Segment Start: DATA FOR REVIEW

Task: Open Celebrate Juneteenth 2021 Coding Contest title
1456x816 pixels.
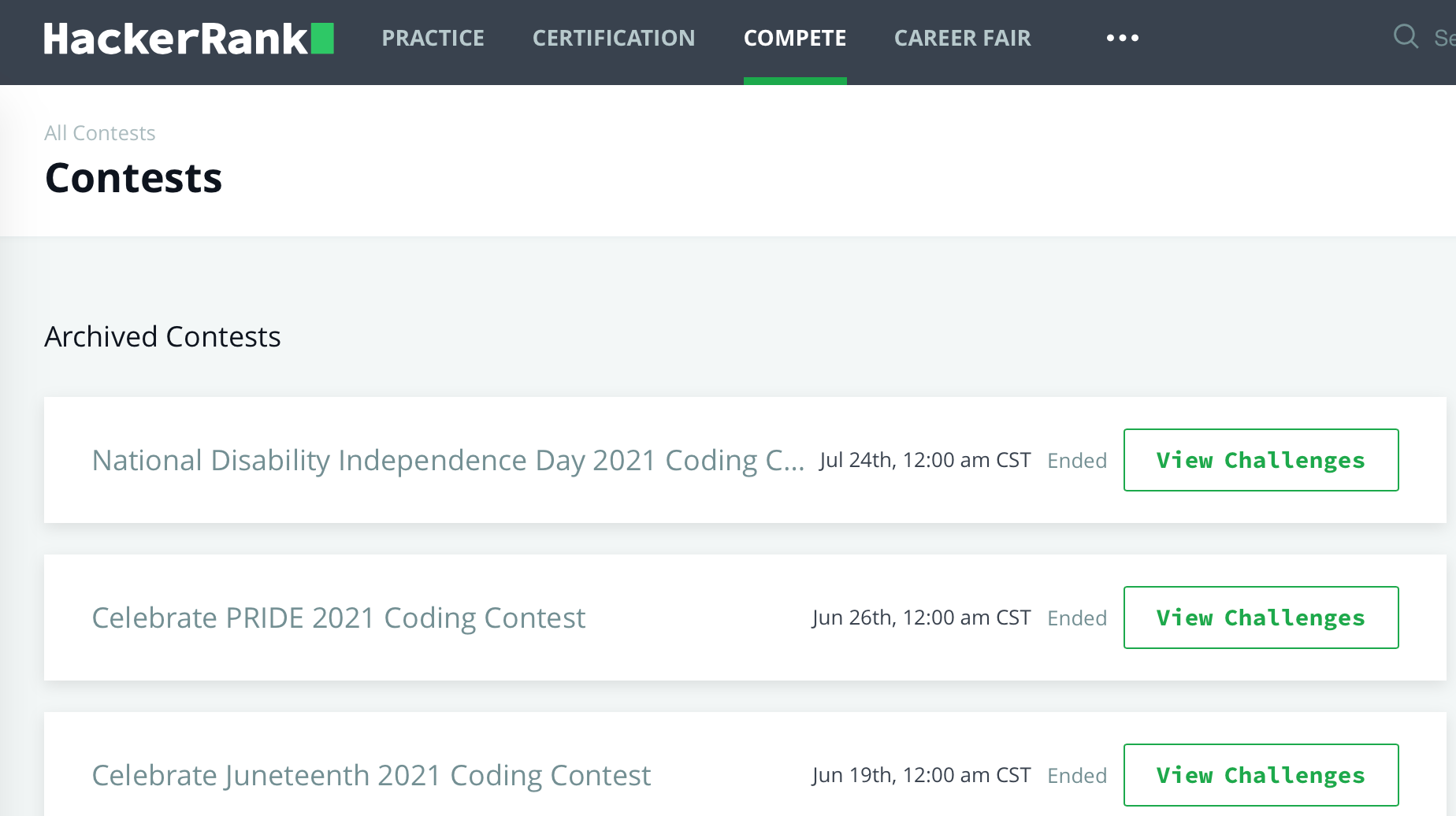Action: 371,776
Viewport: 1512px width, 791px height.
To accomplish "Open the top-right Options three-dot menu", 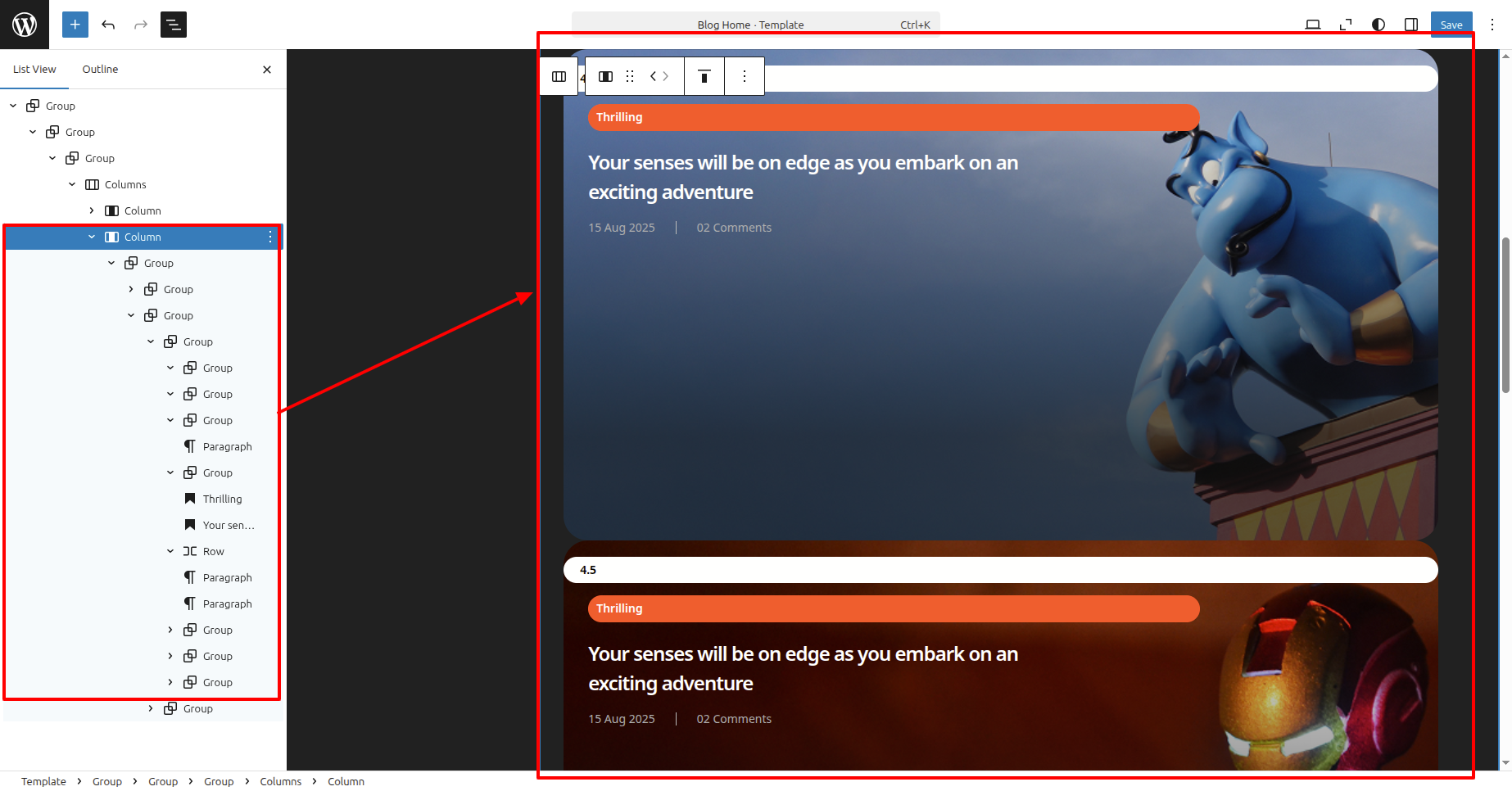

Segment End: DATA FOR REVIEW

**ACTIVITY:** Exactly as written, return every line of the listing, but not the pictures.

**WORKED SOLUTION:**
Task: Open Celebrate Juneteenth 2021 Coding Contest title
1456x816 pixels.
Action: 371,776
Viewport: 1512px width, 791px height.
To accomplish "Open the top-right Options three-dot menu", 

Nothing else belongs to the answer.